One of the most painful parts of a break up is that so much of your sense-of-self is tied into your relationship. You will be basically rebuilding your sense of self. Depending on the length and the committed-ness of the relationship, you may be rebuilding it from the ground up. Think of this as an opportunity. You can rebuild it an any way you desire. All the things you used to like before your relationship, all the interests and hobbies you once cared about, those can be reincorporated into your new, differentiated sense of self. You can do all the things you once wished you did.

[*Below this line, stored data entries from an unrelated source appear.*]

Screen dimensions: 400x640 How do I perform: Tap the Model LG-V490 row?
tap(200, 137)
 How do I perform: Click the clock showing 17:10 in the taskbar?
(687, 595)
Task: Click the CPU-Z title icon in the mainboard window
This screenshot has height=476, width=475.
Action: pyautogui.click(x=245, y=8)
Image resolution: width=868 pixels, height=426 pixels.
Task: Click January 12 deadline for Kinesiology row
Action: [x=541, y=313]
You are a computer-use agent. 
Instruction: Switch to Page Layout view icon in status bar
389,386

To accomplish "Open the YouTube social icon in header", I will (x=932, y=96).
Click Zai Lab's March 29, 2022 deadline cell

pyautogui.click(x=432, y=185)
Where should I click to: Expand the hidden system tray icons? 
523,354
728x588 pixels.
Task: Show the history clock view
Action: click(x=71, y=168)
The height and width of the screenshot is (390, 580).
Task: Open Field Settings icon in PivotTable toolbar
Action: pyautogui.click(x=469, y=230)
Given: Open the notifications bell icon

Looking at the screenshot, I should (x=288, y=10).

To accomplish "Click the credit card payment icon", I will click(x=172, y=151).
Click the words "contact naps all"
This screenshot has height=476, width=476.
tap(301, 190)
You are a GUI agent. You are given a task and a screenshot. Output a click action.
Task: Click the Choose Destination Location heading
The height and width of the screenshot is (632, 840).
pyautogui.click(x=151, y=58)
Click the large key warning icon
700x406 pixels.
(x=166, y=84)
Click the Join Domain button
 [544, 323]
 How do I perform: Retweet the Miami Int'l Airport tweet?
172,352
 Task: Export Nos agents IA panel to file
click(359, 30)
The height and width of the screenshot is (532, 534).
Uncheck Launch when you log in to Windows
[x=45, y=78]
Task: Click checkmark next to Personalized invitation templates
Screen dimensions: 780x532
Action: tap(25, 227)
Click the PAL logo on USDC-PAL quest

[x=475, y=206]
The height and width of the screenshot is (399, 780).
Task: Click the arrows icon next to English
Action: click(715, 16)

Spend at least 5 minutes thinking about what your best self looks like. What kind of person do you wish to be? This is a great opportunity to make some resolutions. Because you have a fresh start, and because these resolutions are about self-identification, they are much more likely to stick. Just be sure to frame them in relation to your sense-of-self: not 'I will exercise,' instead 'I'm a fit active person, the kind of person who exercises' not 'I want to improve my Spanish fluency' but 'I'm a Spanish speaking polygot, the kind of person who is making an big effort to become fluent.'

Language is also a good tool to practice differentiation. Try not to use the word "we," "us," of "our," even in your head. From now on, it is "s/he and I," "me and him/her," or "mine and his/hers." Practice using the word "ex" a lot. Memories are re-formulated and overwritten each time we revisit them, so in your memories make sure to think of you two as separate independent people and not as a unit.  

 

5. Make use of the following mental frameworks to re-frame your thinking:

Over the relationship vs. over the person

You do not have to stop having romantic, tender, or lustful feelings about your ex to get over the relationship. Those type of feelings are not easily controlled, but you can have those same feelings for good friends or crushes without it destroying your ability to have a meaningful platonic relationship, why should this be different?

Being over the relationship means: 

 

  • Not feeling as though you are missing out on being part of a relationship.
  • Not dwelling/ruminating/obsessing about your ex-partner (includes both positive, negative and neutral thoughts "they're so great" and "I hate them and hope they die" and "I wonder what they are up to". 
  • Not wishing to be back with your ex-partner.
  • Not making plans that include consideration of your ex-partner because these considerations are no longer important (this includes considerations like "this will make him/her feel sorry I'm gone," or "this will show him/her that I'm totally over it")
  • Being able to interact with people without your ex-partner at your side and not feel weird about it, especially things you used to do together (eg. a shared hobby or at a party)
  • In very lucky peaceful-breakup situations, being able to interact with your ex-partner and maybe even their current romantic interests without it being too horribly weird and unpleasant.

 

On the other hand, being over a person means experiencing no pull towards that person, romantic, emotional, or sexual. If your break up was messy, you can be over the person without being over the relationship. This is often when people turn to messy and unsatisfying rebound relationships. It is far far more important to be over the relationship, and some of us (me included) will just have to make peace with never being over the person, with the help of knowing that having a crush on someone does not necessarily have the power to make you miserable or destroy your friendship. 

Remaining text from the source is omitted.